Il ne se démonte pas. Casse la tirelire. Vend. Emprunte. Investit. S’équipe de neuf... Pour s’apercevoir dès les premières heures de la reprise que son corps n’accepte plus la farine.
On travaille en ville, maintenant. En ville
Il se couvre d’eczéma. Des pieds à la tête. Des plaques rouges et purulentes. Il fait des analyses, et les médecins déclenchent une guillotine : c’est une allergie sans appel. Le métier qui te refuse, boulanger. Tout s’effondre. Tout s’abat.
Il n’a pas d’autre choix que tout abandonner. Il a cinquante ans. Il ne sait rien faire d’autre. Toutes les économies de son existence, il les a diluées dans la fabrication du pain des autres. « Et voilà ce qu’est la vie. »
Il aurait pu retourner dans son cycle de peur.

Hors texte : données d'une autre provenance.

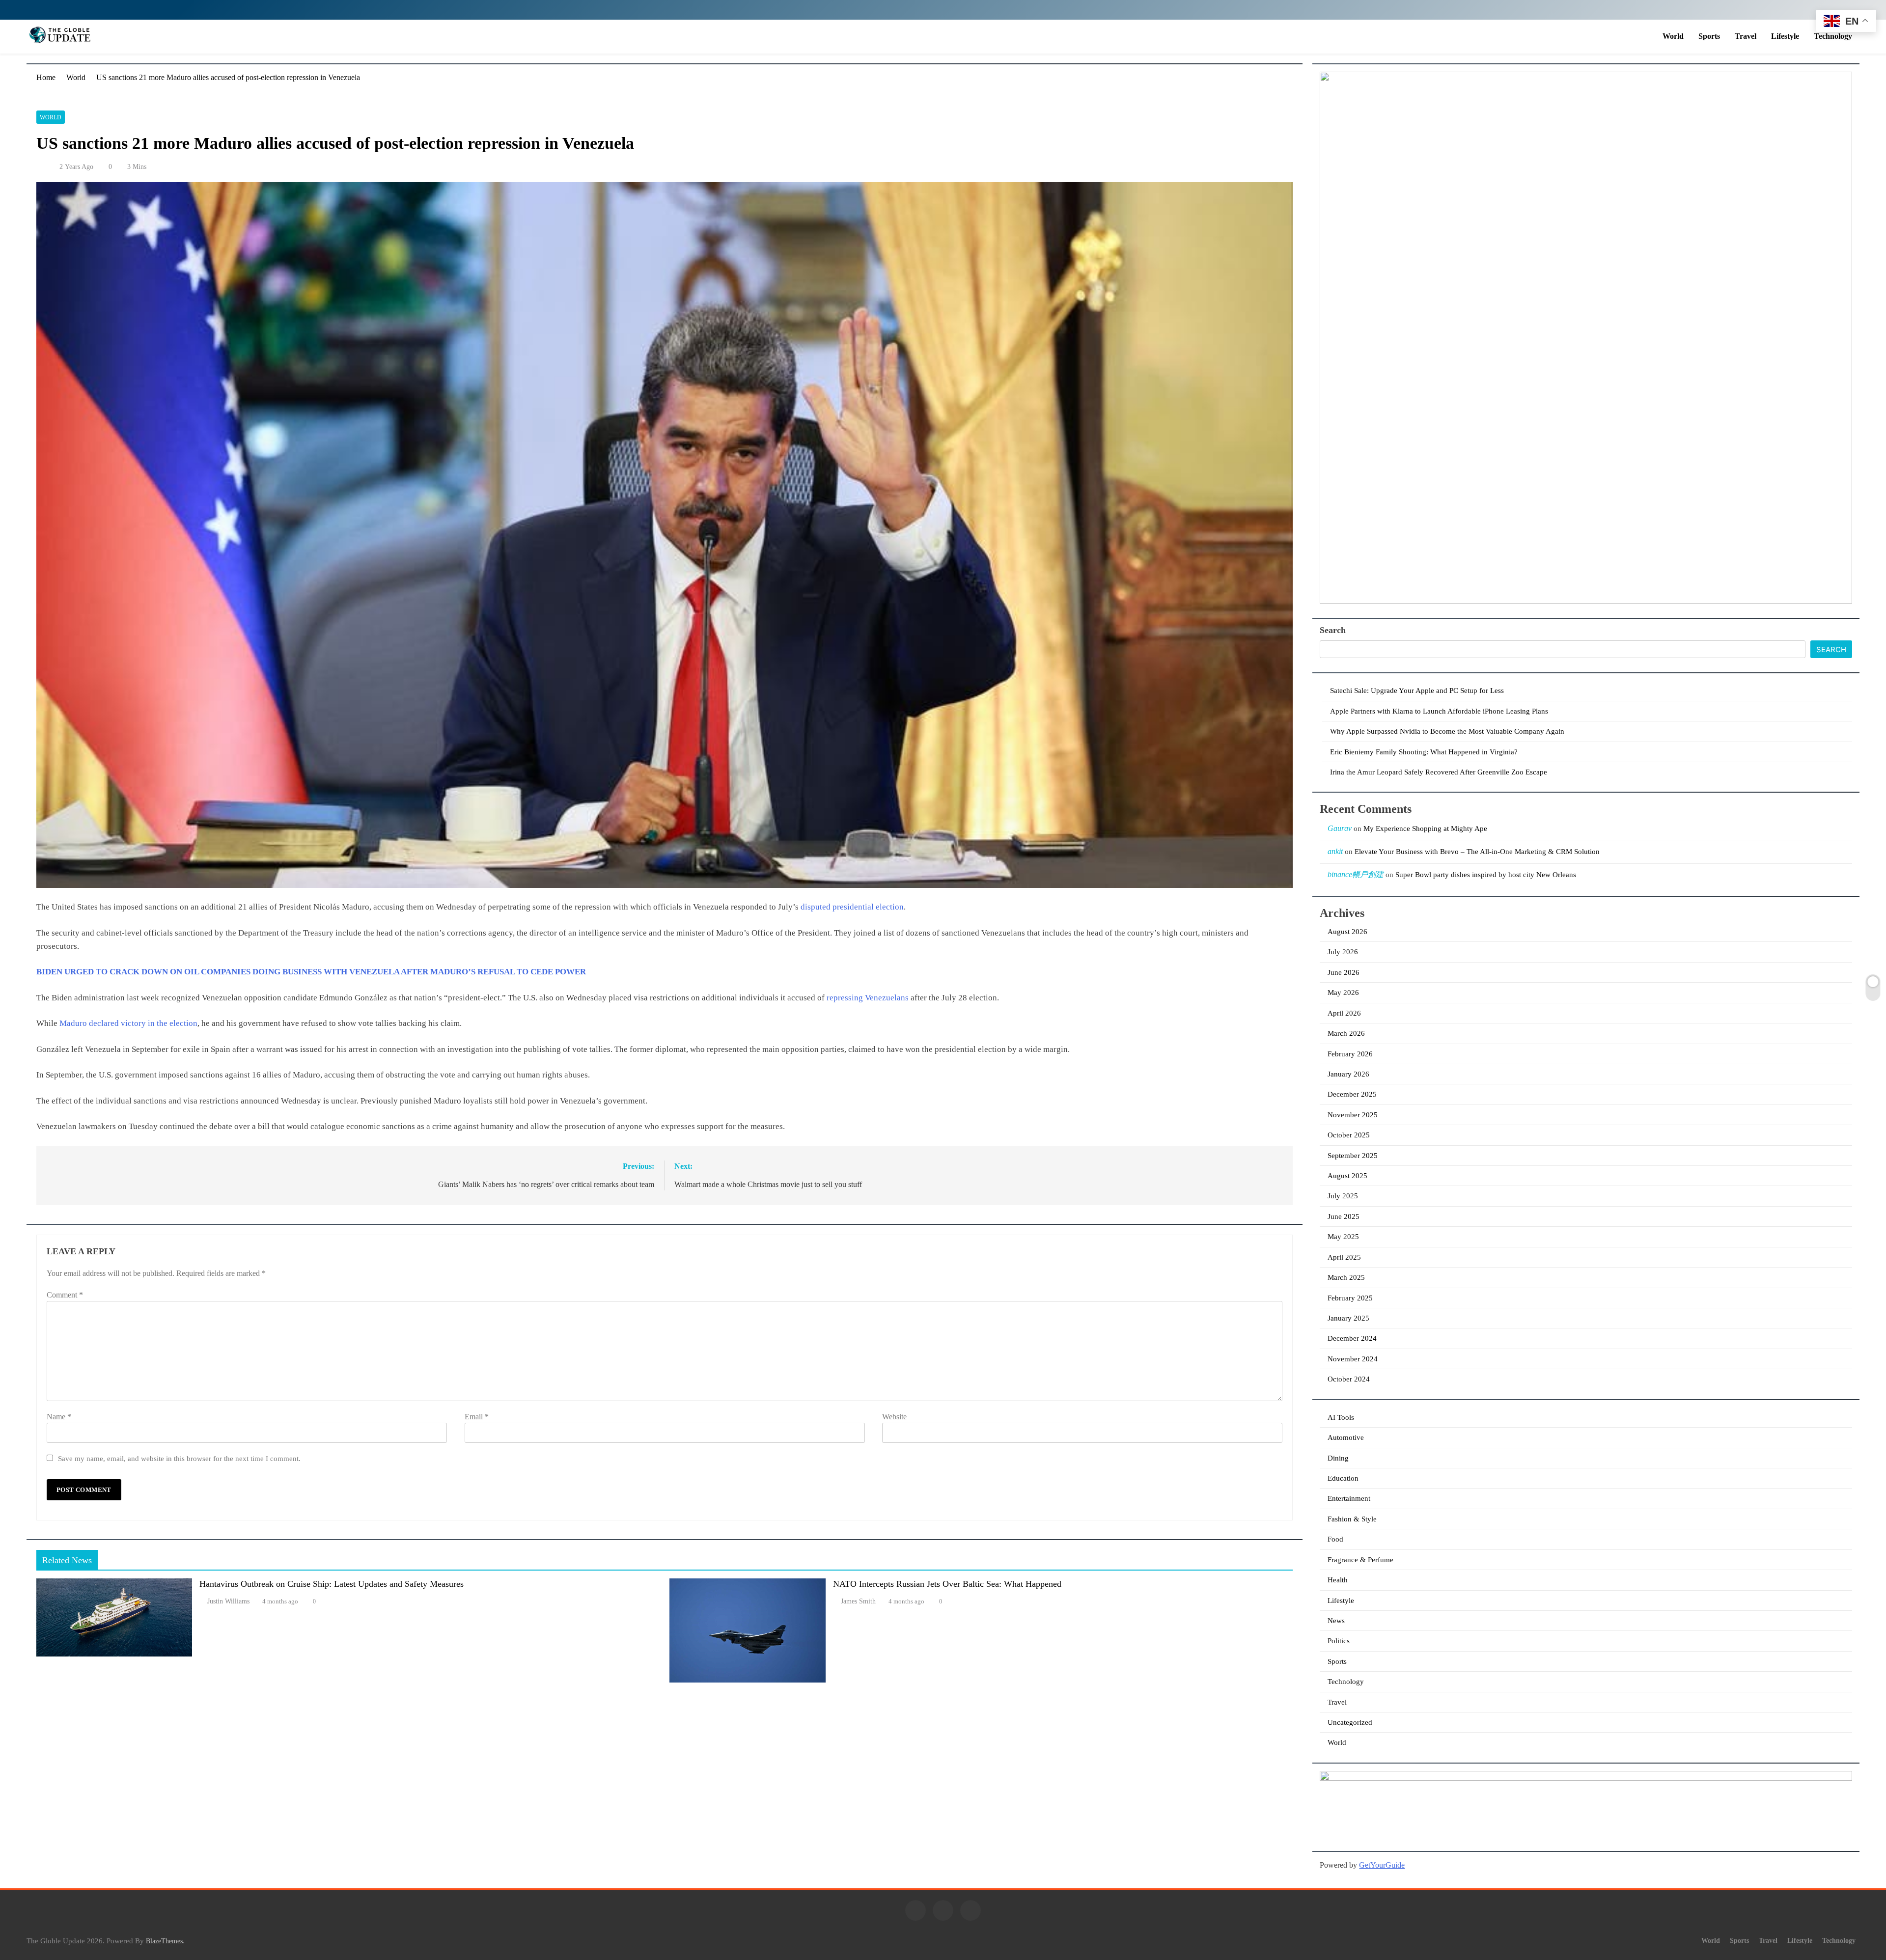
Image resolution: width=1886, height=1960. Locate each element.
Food (1335, 1539)
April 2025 (1344, 1257)
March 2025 (1346, 1277)
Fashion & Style (1352, 1519)
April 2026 (1344, 1013)
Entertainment (1349, 1498)
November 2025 (1353, 1115)
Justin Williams (228, 1601)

Mais l’homme brûlé est là, qui veille. Quelques jours à peine après le verdict des médecins, il se résout à vendre. On est en 2009 : la crise est passée par là et son fond ne vaut plus un quignon.
Bien sûr, il vient de tout refaire à neuf, mais personne ne veut d’une boulangerie. On travaille en ville, maintenant. En ville. C’est pas nouveau, mais ça a empiré. Plus personne ne veut d’un commerce dans son coin de vallée, où les pierres de taille remplacent les tuiles.

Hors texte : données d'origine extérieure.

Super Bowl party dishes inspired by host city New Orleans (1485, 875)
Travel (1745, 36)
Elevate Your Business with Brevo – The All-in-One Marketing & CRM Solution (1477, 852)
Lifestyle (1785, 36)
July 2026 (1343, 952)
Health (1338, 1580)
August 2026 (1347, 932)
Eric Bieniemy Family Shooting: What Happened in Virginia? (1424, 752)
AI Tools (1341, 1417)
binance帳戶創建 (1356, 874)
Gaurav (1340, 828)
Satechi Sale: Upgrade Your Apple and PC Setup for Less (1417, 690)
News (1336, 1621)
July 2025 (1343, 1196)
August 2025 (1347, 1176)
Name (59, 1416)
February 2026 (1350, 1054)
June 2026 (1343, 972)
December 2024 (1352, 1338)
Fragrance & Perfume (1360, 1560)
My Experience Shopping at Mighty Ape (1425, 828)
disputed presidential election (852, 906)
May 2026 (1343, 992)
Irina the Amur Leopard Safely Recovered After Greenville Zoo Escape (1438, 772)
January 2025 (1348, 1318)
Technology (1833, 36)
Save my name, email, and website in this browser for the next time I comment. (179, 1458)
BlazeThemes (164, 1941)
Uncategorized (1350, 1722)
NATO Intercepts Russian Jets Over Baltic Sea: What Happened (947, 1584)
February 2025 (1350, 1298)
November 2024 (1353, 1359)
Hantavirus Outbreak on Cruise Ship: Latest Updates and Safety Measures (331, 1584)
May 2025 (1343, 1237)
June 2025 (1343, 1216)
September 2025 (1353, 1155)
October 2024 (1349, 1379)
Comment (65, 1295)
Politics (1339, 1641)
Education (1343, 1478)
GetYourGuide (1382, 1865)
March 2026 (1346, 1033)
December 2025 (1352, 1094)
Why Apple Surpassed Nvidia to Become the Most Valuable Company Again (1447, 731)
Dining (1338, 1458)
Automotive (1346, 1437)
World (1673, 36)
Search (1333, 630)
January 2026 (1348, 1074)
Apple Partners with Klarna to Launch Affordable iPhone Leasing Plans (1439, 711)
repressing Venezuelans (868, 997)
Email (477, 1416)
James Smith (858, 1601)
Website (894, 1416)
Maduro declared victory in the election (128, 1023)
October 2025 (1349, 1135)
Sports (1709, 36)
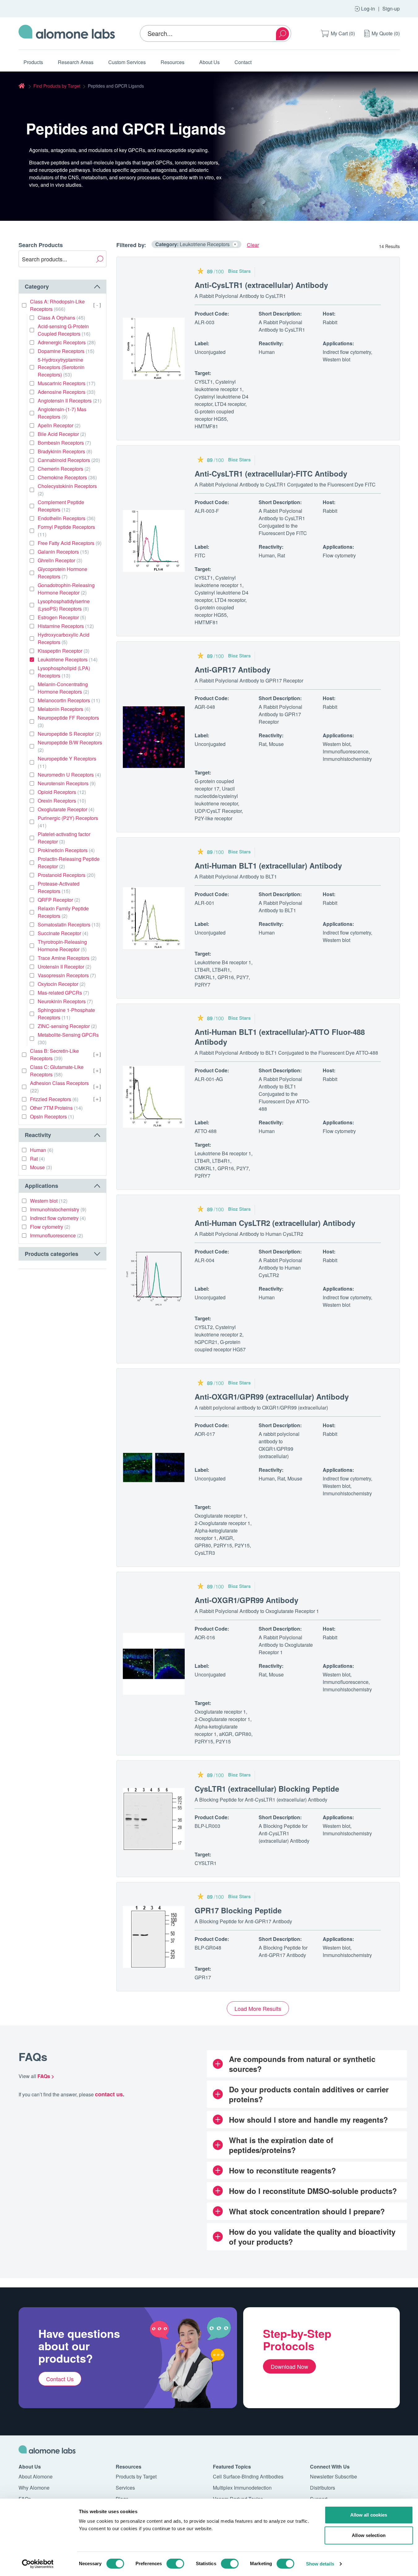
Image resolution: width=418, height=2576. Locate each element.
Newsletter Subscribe (333, 2476)
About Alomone (36, 2476)
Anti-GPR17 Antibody (232, 669)
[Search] (282, 33)
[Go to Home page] (67, 33)
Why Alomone (34, 2487)
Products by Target (136, 2476)
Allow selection (369, 2535)
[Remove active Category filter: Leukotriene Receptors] (235, 244)
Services (125, 2487)
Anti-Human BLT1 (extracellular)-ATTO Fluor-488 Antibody (280, 1036)
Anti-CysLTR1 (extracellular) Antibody (261, 285)
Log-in (368, 8)
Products (33, 62)
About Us (209, 62)
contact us (109, 2094)
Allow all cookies (368, 2514)
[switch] (175, 2564)
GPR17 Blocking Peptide (238, 1910)
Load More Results (258, 2008)
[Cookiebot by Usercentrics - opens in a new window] (38, 2564)
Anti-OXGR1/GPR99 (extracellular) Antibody (272, 1396)
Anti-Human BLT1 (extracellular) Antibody (268, 865)
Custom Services (127, 62)
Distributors (322, 2487)
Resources (172, 62)
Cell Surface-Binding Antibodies (248, 2476)
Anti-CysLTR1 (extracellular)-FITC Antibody (271, 473)
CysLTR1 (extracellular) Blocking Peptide (267, 1788)
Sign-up (391, 8)
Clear (253, 244)
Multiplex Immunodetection (242, 2487)
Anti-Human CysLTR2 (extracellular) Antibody (275, 1223)
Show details (320, 2563)
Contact (243, 62)
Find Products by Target (56, 86)
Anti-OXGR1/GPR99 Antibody (246, 1600)
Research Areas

Il redit : « Voilà ce qu’est la vie. » Son commerce, il a fini par le vendre à un Hollandais de passage. Deux fois moins cher que ce qu’il l’avait acheté trente ans plus tôt. Il a bien tenté de remonter des affaires par la suite, mais quel banquier prêterait de l’argent à un semi-vieillard capable de perdre autant ?
Pas de chômage. Pas de revenus. Il refuse le RSA. Sa femme, heureusement, a trouvé un boulot de caissière dans un Vival à coté. Naïvement, je lui demande de quoi il vit. Il éclate de rire :
« Qu’est-ce que tu crois que je fous ici ? »Il fait du bois. Il roule de la paille. Il cure des étables. Il rend des services. Tout ça au black, bien sûr. Voilà de quoi il vit. « Voilà ce qu’est la vie. »
Je sens à ses yeux secs qu’il pense au gars qui brûle.